Okay, you can’t expect bloggers to fact-check their own copy. But a lot of the mistakes old and new have been just plain embarrassing because of who is making them. Texas Monthly, for whom I once did some work, got it wrong in a profile of the great man (and declined to published my subsequent letter to the editor). The San Antonio Express-News–the home town paper of the Alamo–repeatedly has blown it in news articles. So have other major Texas publications like the Houston Chronicle and The Dallas Morning News.

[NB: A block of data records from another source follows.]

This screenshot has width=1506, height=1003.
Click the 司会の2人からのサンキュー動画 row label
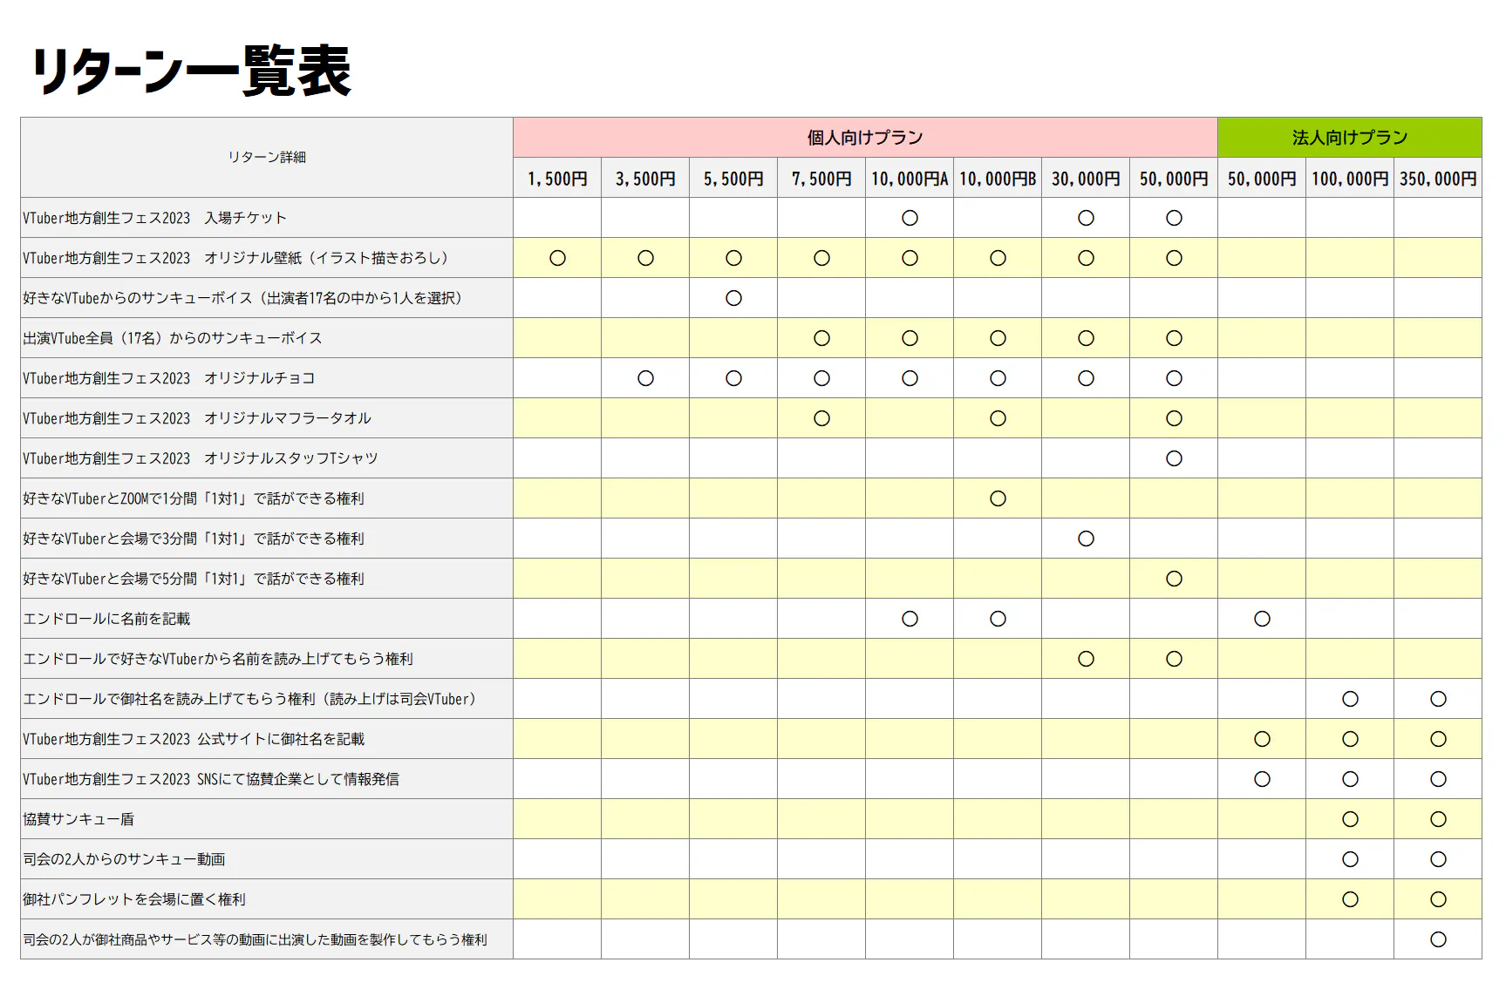coord(124,859)
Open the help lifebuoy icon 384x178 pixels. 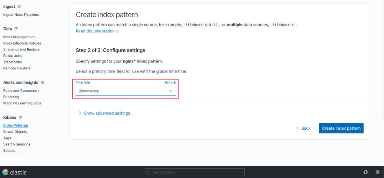365,172
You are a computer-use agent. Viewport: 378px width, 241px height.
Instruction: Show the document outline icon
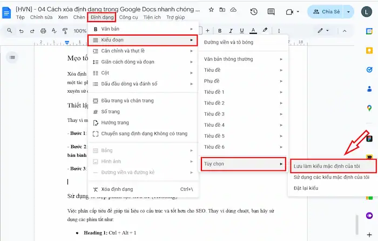coord(13,57)
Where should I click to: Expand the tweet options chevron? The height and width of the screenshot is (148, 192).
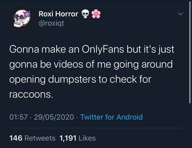tap(181, 14)
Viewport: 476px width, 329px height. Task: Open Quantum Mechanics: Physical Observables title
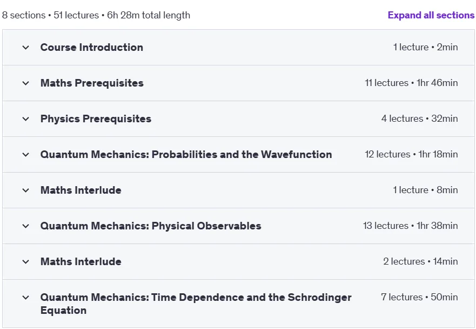[x=151, y=226]
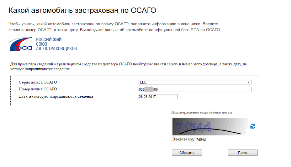Focus the ОСАГО policy number field
This screenshot has height=167, width=291.
pyautogui.click(x=195, y=89)
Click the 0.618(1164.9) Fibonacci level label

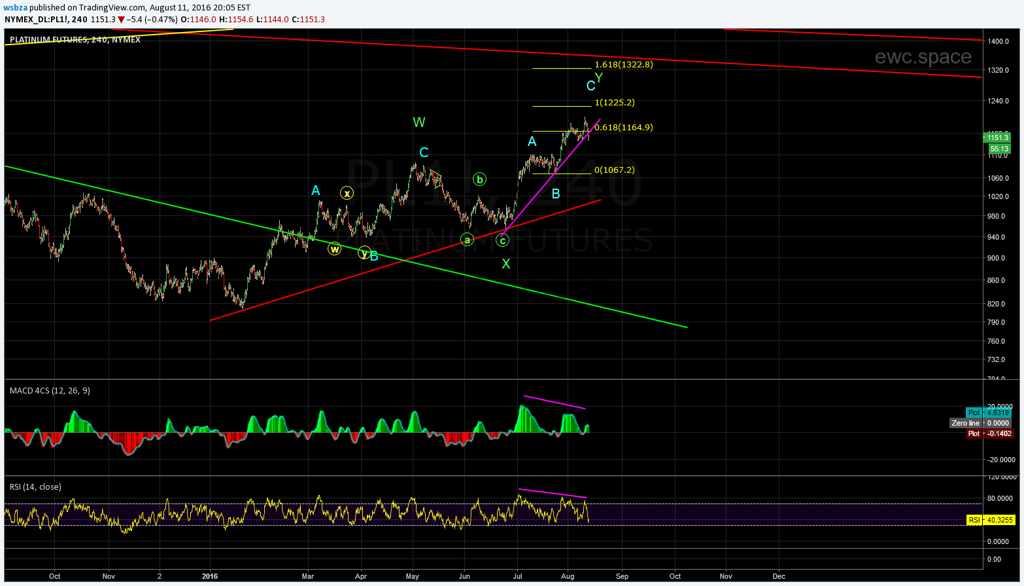coord(623,128)
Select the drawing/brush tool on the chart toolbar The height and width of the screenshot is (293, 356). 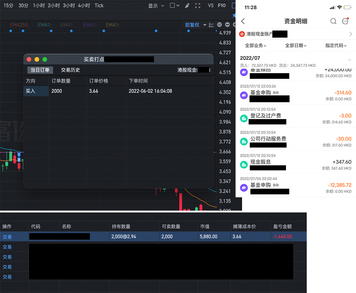click(x=187, y=5)
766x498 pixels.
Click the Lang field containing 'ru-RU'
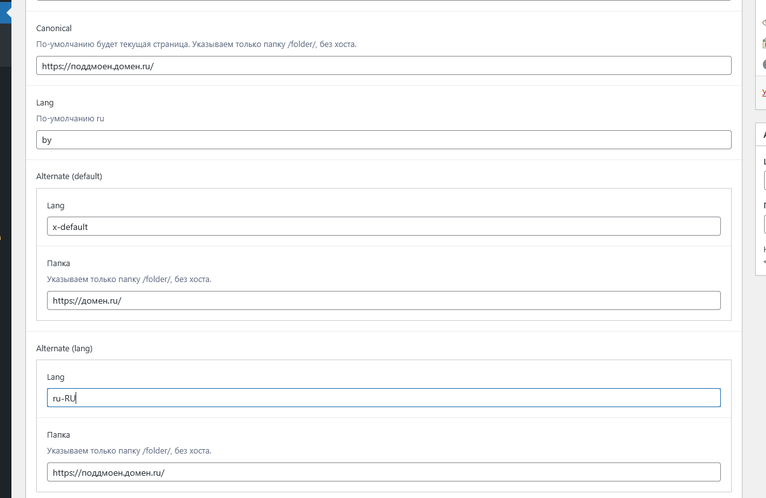tap(384, 398)
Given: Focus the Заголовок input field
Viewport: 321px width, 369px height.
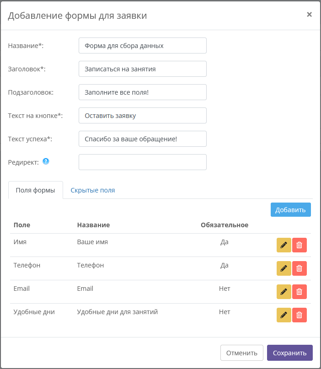Looking at the screenshot, I should pyautogui.click(x=143, y=69).
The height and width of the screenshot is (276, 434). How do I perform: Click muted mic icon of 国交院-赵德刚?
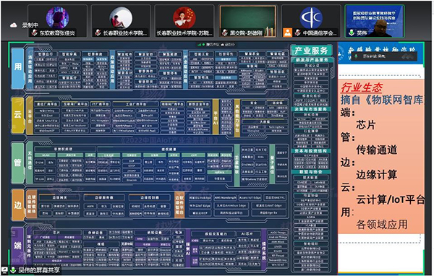(x=224, y=33)
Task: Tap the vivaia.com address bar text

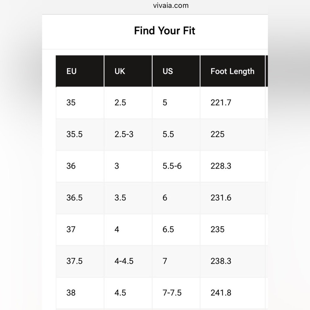Action: click(x=171, y=6)
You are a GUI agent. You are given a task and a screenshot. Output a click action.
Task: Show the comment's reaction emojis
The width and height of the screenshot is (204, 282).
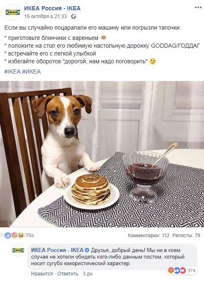click(177, 270)
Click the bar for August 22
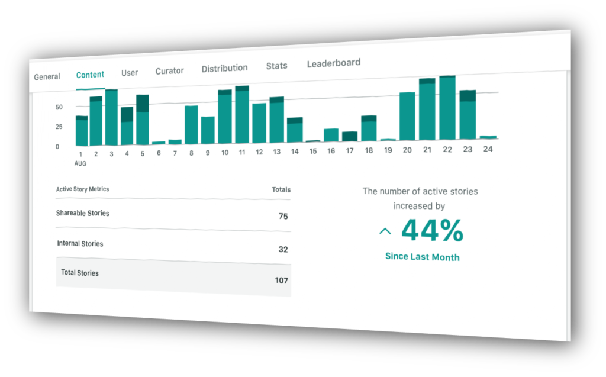The height and width of the screenshot is (377, 606). [x=447, y=108]
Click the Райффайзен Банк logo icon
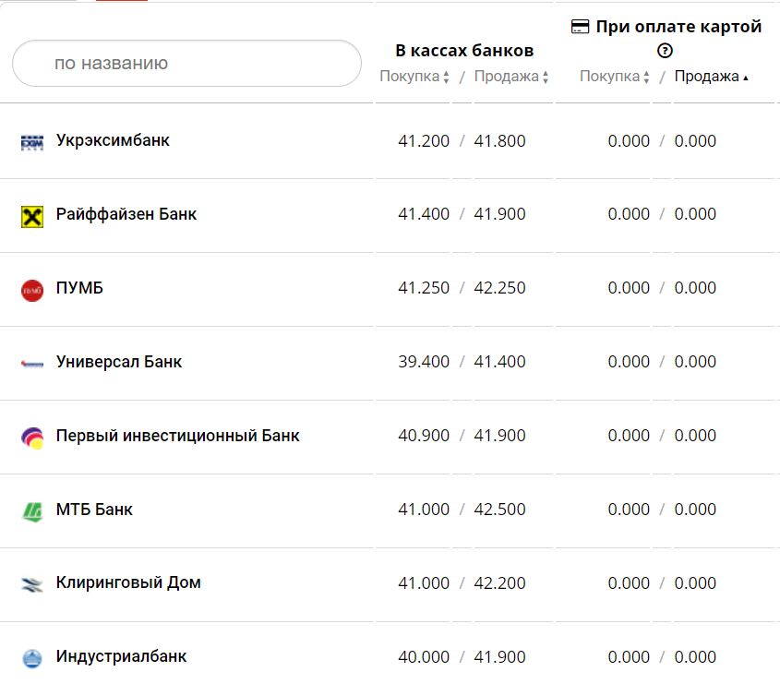780x684 pixels. tap(31, 216)
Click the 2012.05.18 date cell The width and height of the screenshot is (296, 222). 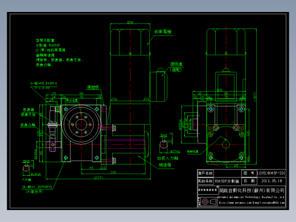click(x=272, y=181)

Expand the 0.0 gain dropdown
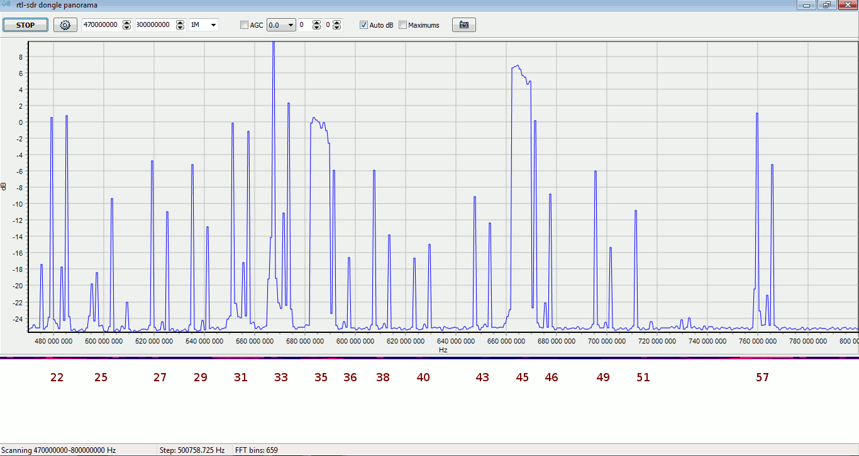point(281,25)
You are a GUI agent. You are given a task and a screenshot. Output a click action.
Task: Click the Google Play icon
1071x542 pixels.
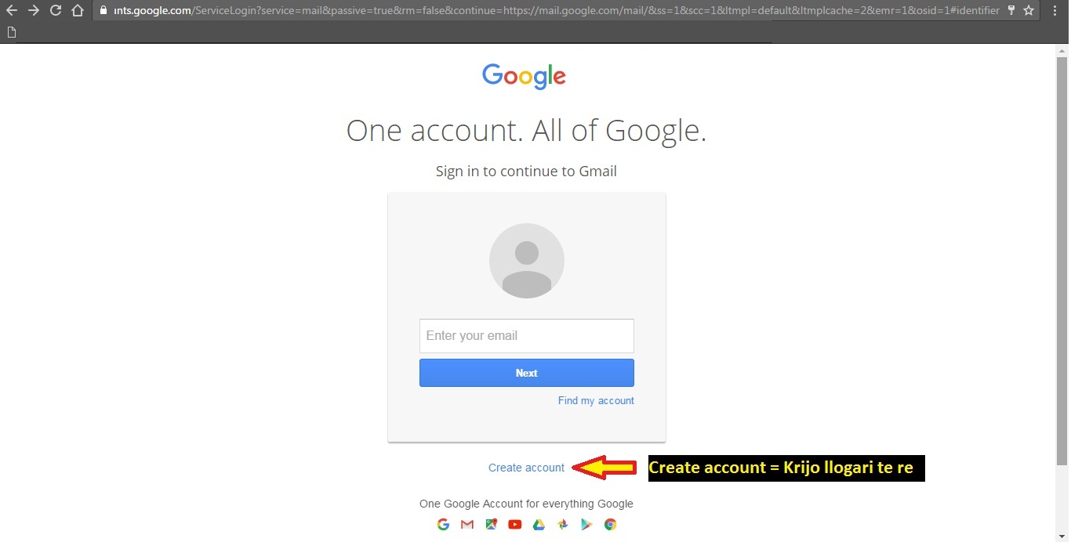586,525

But then there’s U.S. Rep Ted Poe, a Republican Congressman from Houston. A former judge, he’s in a class by himself as a repeat offender. For most of his four-term tenure in Congress, he’s been getting Travis’s middle name wrong in written materials he submitted for insertion in the Congressional Record. This year alone he’s zero-for-four. One even came on March 2, the 175th anniversary of the declaration of Texas independence from Mexico, a few days before the fall of the Alamo and its defenders. “They were led by a 27-year-old lawyer by the name of William Barrett Travis,” Poe wrote.
In an August 1 statement lauding a co-founder of what became Exxon, Poe wrote, “In Texas, there are State heroes like Sam Houston, Stephen F. Austin and William Barrett Travis.” He revisited the subject on September 15: “William Barrett Travis and 187 volunteers sacrificed their lives on the altar of freedom after 13 glorious days at the Alamo.” To top this off, he blew it again three times last week in a single statement he submitted about–what else?–the glory of the Alamo.
Among elected Texas officeholders, at least, Poe is not alone. Kay Bailey Hutchison–she’s the senior of the two Republican U.S. senators from Texas–wrote an opinion column published in the Waxahachie (Texas) Daily Light on August 28 in which she declared, “Our proud tradition of brave servicemen dates back to Colonel William Barrett Travis, Commander of the Alamo.” (Hutchison, at least, got it right earlier this year in her own submission to the Congressional record.)
Even W.B. Travis’s own kin seem confused. Just this morning, the Wichita Falls (Tex.) Times Record News published a death notice for Wayne K. Travis. “He was the great-grand-nephew of William Barrett Travis,” the paid classified intoned.
Some bloggers associated with the Tea Party, elements of which seems to have a fascination with secession efforts, eagerly invoke Travis’s name but are challenged by its spelling. You can see other misspellings by clicking here.
To put it bluntly, not a few of these bloggers are leading with their chin. I mean, what else can you conclude about a wrong spelling in a post entitled, “Real Texans Remember“? (UPDATE: After I wrote this, someone from the offending website, RealTexasBlog.com, took an online look at NewToSeattle.com and promptly corrected the spelling.)
I could go on and on about the bloggers. But by now my point should be pretty obvious: Those who want to brag about all this great Texas history should get it right. At a minimum, try crossing the T.